La conferenza stampa chi si è svolta il 6 marzo alla Procura di Parma aveva come obiettivo la presentazione di due protocolli separati.
Per quanto riguarda il primo, si tratta di un protocollo d’intesa tra la Procura e l’Ufficio del Garante comunale dei diritti delle persone sottoposte a misure limitative della libertà personale di Parma, rappresentato dalla Garante stessa, la prof.ssa Veronica Valenti.
È un rinnovo del protocollo già avviato nel 2021, arricchito in diversi punti e di durata triennale.
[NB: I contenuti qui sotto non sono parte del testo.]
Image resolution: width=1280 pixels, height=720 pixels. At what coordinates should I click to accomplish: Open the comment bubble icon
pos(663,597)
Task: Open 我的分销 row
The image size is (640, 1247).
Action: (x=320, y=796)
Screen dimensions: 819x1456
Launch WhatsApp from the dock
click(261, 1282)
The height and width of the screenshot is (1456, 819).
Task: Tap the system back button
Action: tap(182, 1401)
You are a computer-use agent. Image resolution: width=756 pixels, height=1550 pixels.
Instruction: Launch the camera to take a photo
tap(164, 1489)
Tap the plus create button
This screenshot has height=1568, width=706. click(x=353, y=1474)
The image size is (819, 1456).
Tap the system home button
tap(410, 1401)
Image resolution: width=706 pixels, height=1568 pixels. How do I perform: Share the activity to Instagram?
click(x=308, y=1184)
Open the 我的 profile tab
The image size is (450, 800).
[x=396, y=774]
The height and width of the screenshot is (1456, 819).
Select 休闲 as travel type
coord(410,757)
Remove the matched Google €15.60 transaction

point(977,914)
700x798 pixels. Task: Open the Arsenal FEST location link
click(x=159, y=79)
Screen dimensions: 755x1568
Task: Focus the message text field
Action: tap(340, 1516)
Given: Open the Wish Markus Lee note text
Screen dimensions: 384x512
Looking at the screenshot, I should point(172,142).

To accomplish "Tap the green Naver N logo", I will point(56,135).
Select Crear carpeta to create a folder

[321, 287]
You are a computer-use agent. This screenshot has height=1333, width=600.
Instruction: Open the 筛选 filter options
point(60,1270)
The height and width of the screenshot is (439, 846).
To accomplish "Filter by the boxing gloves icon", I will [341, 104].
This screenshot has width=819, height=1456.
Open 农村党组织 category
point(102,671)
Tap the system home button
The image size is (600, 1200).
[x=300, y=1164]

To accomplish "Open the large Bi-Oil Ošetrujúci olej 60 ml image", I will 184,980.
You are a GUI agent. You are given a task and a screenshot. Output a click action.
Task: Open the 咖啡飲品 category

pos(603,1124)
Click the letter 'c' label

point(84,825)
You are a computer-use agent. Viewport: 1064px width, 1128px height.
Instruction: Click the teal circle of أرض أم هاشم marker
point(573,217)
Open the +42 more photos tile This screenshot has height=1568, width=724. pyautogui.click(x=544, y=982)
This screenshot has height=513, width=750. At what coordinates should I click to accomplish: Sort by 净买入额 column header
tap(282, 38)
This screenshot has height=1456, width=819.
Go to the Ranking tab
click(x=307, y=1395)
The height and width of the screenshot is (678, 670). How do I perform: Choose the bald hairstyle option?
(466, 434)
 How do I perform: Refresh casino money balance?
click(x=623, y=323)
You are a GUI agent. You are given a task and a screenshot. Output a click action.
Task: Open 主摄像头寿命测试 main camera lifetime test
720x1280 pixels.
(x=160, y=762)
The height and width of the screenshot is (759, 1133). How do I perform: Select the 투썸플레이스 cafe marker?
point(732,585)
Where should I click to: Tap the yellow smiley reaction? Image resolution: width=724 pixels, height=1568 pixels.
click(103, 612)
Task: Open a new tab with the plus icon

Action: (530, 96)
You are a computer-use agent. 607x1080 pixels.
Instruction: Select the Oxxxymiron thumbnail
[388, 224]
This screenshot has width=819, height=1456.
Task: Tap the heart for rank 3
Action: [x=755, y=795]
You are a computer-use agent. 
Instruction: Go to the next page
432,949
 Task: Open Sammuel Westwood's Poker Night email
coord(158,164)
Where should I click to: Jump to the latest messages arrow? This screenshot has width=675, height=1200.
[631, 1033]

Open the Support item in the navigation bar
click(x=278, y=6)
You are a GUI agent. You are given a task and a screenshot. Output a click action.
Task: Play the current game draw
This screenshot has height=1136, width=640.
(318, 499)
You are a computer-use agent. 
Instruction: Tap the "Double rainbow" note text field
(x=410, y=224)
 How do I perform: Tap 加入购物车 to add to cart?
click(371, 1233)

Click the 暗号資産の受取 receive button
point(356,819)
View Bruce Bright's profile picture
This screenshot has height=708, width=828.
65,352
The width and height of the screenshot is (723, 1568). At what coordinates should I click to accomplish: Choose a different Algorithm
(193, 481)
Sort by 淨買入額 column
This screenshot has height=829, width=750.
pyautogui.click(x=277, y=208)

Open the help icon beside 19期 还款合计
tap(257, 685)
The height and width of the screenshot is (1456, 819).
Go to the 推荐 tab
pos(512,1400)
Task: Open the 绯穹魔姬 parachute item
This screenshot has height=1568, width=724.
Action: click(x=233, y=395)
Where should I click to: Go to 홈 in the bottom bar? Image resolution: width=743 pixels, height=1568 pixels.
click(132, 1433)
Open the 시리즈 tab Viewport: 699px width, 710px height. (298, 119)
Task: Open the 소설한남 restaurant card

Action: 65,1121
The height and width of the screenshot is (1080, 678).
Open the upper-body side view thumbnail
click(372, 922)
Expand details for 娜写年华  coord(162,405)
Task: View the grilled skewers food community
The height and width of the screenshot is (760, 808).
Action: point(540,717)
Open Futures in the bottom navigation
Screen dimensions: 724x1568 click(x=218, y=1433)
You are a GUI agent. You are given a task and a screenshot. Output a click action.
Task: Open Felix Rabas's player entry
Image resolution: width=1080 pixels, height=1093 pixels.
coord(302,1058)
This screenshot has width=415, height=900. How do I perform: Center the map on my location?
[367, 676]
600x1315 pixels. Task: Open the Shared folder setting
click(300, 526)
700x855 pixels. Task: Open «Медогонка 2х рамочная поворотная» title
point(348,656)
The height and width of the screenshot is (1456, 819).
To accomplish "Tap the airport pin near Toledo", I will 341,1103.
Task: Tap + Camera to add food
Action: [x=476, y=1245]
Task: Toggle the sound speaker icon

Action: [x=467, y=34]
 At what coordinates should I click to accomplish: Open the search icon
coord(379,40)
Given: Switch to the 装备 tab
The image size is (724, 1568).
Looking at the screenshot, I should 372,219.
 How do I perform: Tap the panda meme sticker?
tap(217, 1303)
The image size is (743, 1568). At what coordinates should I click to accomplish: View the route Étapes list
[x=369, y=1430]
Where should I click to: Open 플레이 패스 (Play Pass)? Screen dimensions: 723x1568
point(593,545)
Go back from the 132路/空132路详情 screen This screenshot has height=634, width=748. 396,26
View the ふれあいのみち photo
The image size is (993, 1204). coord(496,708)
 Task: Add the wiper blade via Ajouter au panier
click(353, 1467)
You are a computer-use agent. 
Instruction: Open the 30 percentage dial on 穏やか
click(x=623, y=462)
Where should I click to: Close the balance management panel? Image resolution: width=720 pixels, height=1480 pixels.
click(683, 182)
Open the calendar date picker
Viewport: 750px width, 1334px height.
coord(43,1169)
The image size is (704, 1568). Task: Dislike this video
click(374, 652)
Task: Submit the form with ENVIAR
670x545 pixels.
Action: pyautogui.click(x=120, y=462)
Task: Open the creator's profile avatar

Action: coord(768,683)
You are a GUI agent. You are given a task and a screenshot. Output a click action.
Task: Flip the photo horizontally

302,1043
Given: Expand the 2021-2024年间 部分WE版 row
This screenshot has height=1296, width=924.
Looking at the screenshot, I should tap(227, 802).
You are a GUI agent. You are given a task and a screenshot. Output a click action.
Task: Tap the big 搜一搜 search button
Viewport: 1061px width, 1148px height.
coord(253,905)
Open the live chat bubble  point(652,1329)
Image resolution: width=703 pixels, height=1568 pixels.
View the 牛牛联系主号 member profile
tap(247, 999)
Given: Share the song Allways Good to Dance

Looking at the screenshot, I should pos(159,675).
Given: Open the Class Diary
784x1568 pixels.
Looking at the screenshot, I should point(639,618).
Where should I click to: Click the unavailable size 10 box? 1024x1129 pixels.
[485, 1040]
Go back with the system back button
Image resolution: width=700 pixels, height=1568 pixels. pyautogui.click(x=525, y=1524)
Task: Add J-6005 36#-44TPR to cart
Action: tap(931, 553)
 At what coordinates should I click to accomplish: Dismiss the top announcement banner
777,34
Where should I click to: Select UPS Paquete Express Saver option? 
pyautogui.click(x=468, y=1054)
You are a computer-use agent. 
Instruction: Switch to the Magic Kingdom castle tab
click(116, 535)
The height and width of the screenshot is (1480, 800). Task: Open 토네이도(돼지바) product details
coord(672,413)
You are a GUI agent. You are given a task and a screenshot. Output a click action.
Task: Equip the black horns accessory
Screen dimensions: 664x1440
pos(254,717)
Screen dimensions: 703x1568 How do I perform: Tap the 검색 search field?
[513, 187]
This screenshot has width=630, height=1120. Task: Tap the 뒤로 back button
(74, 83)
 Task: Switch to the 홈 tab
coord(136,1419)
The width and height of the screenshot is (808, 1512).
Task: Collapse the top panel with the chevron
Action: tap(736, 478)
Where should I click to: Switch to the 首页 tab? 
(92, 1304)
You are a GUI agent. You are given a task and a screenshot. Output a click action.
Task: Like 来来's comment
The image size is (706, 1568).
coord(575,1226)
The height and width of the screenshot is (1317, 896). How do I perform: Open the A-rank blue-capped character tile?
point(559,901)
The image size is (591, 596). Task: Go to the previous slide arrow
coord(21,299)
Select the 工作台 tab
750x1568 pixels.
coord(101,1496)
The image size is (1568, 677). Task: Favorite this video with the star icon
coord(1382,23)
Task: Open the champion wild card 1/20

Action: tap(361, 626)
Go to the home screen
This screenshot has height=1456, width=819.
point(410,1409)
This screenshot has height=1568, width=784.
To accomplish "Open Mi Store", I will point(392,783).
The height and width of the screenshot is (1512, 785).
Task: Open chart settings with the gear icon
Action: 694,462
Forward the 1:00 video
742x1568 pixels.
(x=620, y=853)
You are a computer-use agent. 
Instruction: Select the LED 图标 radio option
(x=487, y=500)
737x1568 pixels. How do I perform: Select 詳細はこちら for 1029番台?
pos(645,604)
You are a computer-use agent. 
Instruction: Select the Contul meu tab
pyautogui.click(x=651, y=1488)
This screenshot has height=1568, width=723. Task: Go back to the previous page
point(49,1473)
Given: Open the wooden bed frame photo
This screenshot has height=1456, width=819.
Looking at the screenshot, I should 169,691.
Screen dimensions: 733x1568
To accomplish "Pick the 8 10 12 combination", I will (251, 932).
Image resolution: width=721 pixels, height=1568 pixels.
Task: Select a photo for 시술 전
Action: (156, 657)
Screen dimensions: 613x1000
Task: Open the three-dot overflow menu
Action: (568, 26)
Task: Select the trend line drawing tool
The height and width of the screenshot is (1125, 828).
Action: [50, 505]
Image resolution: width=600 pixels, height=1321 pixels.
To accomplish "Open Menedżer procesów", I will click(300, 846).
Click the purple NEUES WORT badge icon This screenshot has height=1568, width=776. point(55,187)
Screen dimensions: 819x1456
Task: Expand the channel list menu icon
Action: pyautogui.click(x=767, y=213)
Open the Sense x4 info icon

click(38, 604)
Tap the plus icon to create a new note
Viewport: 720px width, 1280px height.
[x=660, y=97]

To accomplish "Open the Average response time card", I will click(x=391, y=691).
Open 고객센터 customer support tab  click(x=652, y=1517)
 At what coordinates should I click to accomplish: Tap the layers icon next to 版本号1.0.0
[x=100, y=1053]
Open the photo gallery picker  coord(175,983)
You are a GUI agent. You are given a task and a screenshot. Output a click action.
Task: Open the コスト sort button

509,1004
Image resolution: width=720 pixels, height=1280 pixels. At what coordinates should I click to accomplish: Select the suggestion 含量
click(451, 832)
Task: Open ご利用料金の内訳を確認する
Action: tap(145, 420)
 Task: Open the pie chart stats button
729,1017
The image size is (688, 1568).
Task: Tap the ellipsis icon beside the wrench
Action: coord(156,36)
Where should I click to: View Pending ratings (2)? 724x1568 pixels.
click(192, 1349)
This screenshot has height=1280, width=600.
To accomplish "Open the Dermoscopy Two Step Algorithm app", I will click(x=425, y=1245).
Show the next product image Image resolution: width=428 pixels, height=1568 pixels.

Ha come scopo il « miglioramento dei rapporti tra la popolazione carceraria e l’Amministrazione della Giustizia, individuando possibili criticità nella gestione delle persone detenute e corrispondenti soluzioni migliorative ».
L’obiettivo è quindi quello di tentare di fare in modo che le domande, le critiche e le richieste dei detenuti nella prigione di Parma non rimangano inascoltate e slegate tra loro. Queste richieste passeranno d’ora in poi direttamente dall’Ufficio del Procuratore capo Alfonso D’Avino che riferirà al carcere per ottenere ulteriori informazioni. Nel caso di reati, si passa attraverso la trattazione ordinaria, nel caso di lamentele di carattere organizzativo invece viene messa in atto un’istruttoria documentale, il cui esito verrà poi comunicato alla Garante, che adotta il ruolo di interfaccia con il detenuto.
Secondo la prof.ssa Valenti, questo protocollo rinnovato non è solamente uno strumento per garantire i diritti dei detenuti ma ha anche una valenza di etica pubblica importante. La realtà carcerale di Parma essendo molto complessa, con un totale di 700 detenuti con regimi diversi, di cui 69 al regime 41 bis, quindi con esigenze diverse, la creazione di un simili protocollo era una necessità. Il nuovo accordo prevede che vengano realizzati degli incontri tra l’Ufficio del Procuratore capo e quello del Garante per discutere delle criticità emesse dai detenuti e delle eventuali soluzioni e sperimentazioni possibili. L’idea dietro a questo protocollo è quella di ricostruire il rapporto di fiducia tra cittadini, in particolare quelli in detenzione, e le istituzioni, per cercare di far cadere il «muro di gomma» che separa i detenuti dal resto della società.
Il secondo protocollo è un’intesa tra la Procura e l’Associazione Nazionale Carabinieri (ANC), rappresentata dal maggiore Amico Tallini, ispirata a quella realizzata con la Procura di Bologna, di durata annuale con la possibilità di rinnovo. Si tratta di una collaborazione tra i due enti e ha come scopo lo svolgimento di una serie di attività di volontariato dei soci dell’ANC presso gli Uffici della Procura, in particolare le attività d’ufficio e scollegate all’attività di indagine. L’obiettivo finale è quello di avvicinare l’Arma dei Carabinieri e la Procura.
L’iniziativa nasce dall’esigenza di aiutare gli Uffici della Procura attraverso l’esperienza dei carabinieri soci dell’ANC messa in pratica in ambiti diversi dall’indagine.